#### [EXERCISE DATA]
START

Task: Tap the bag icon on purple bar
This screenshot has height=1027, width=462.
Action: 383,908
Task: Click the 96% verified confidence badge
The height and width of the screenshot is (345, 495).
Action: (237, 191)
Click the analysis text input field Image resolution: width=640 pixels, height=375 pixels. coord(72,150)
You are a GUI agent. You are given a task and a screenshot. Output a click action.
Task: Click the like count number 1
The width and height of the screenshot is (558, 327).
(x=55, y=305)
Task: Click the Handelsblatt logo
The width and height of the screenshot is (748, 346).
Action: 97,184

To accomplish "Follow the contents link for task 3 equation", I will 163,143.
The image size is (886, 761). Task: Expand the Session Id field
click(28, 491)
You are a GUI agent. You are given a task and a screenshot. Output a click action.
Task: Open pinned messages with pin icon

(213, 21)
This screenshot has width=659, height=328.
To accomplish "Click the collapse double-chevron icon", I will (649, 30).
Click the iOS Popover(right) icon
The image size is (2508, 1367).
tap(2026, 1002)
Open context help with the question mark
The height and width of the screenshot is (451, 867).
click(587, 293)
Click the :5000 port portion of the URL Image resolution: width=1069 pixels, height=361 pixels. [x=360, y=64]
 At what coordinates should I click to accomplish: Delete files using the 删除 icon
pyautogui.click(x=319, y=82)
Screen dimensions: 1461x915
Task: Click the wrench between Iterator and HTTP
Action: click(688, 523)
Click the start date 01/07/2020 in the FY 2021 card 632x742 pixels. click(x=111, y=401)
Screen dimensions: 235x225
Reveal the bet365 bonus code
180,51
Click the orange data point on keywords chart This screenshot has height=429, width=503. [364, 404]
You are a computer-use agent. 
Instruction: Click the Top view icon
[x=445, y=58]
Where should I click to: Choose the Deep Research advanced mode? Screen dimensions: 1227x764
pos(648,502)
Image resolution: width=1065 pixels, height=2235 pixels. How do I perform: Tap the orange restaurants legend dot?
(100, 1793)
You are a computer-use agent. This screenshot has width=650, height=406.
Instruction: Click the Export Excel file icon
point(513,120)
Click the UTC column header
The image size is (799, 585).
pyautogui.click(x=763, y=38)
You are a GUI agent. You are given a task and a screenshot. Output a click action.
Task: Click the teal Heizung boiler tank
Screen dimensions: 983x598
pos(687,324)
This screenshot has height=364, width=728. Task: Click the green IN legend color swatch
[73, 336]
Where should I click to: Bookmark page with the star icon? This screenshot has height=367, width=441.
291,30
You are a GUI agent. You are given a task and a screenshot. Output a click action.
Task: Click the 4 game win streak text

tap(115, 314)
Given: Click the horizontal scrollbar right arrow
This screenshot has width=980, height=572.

END

#### [OBJECTIVE]
Rewrite the listing above as a numbered list, one line per item, leaving out the blank lines.

#### [SOLUTION FOR THIS EXERCISE]
1. Task: Tap the bag icon on purple bar
2. This screenshot has height=1027, width=462.
3. Action: 383,908
4. Task: Click the 96% verified confidence badge
5. The height and width of the screenshot is (345, 495).
6. Action: (237, 191)
7. Click the analysis text input field Image resolution: width=640 pixels, height=375 pixels. coord(72,150)
8. You are a GUI agent. You are given a task and a screenshot. Output a click action.
9. Task: Click the like count number 1
10. The width and height of the screenshot is (558, 327).
11. (x=55, y=305)
12. Task: Click the Handelsblatt logo
13. The width and height of the screenshot is (748, 346).
14. Action: 97,184
15. To accomplish "Follow the contents link for task 3 equation", I will 163,143.
16. The image size is (886, 761). Task: Expand the Session Id field
17. click(28, 491)
18. You are a GUI agent. You are given a task and a screenshot. Output a click action.
19. Task: Open pinned messages with pin icon
20. (213, 21)
21. This screenshot has width=659, height=328.
22. To accomplish "Click the collapse double-chevron icon", I will (649, 30).
23. Click the iOS Popover(right) icon
24. The image size is (2508, 1367).
25. tap(2026, 1002)
26. Open context help with the question mark
27. The height and width of the screenshot is (451, 867).
28. click(587, 293)
29. Click the :5000 port portion of the URL Image resolution: width=1069 pixels, height=361 pixels. [x=360, y=64]
30.  At what coordinates should I click to accomplish: Delete files using the 删除 icon
31. pyautogui.click(x=319, y=82)
32. Screen dimensions: 1461x915
33. Task: Click the wrench between Iterator and HTTP
34. Action: click(688, 523)
35. Click the start date 01/07/2020 in the FY 2021 card 632x742 pixels. click(x=111, y=401)
36. Screen dimensions: 235x225
37. Reveal the bet365 bonus code
38. 180,51
39. Click the orange data point on keywords chart This screenshot has height=429, width=503. [364, 404]
40. You are a computer-use agent. 
41. Instruction: Click the Top view icon
42. [x=445, y=58]
43. Where should I click to: Choose the Deep Research advanced mode? Screen dimensions: 1227x764
44. pos(648,502)
45. Image resolution: width=1065 pixels, height=2235 pixels. How do I perform: Tap the orange restaurants legend dot?
46. (100, 1793)
47. You are a computer-use agent. This screenshot has width=650, height=406.
48. Instruction: Click the Export Excel file icon
49. point(513,120)
50. Click the UTC column header
51. The image size is (799, 585).
52. pyautogui.click(x=763, y=38)
53. You are a GUI agent. You are given a task and a screenshot. Output a click action.
54. Task: Click the teal Heizung boiler tank
55. Screen dimensions: 983x598
56. pos(687,324)
57. This screenshot has height=364, width=728. Task: Click the green IN legend color swatch
58. [73, 336]
59. Where should I click to: Bookmark page with the star icon? This screenshot has height=367, width=441.
60. 291,30
61. You are a GUI agent. You are given a task and a screenshot. Output a click action.
62. Task: Click the 4 game win streak text
63. tap(115, 314)
64. Given: Click the horizontal scrollbar right arrow
65. This screenshot has width=980, height=572.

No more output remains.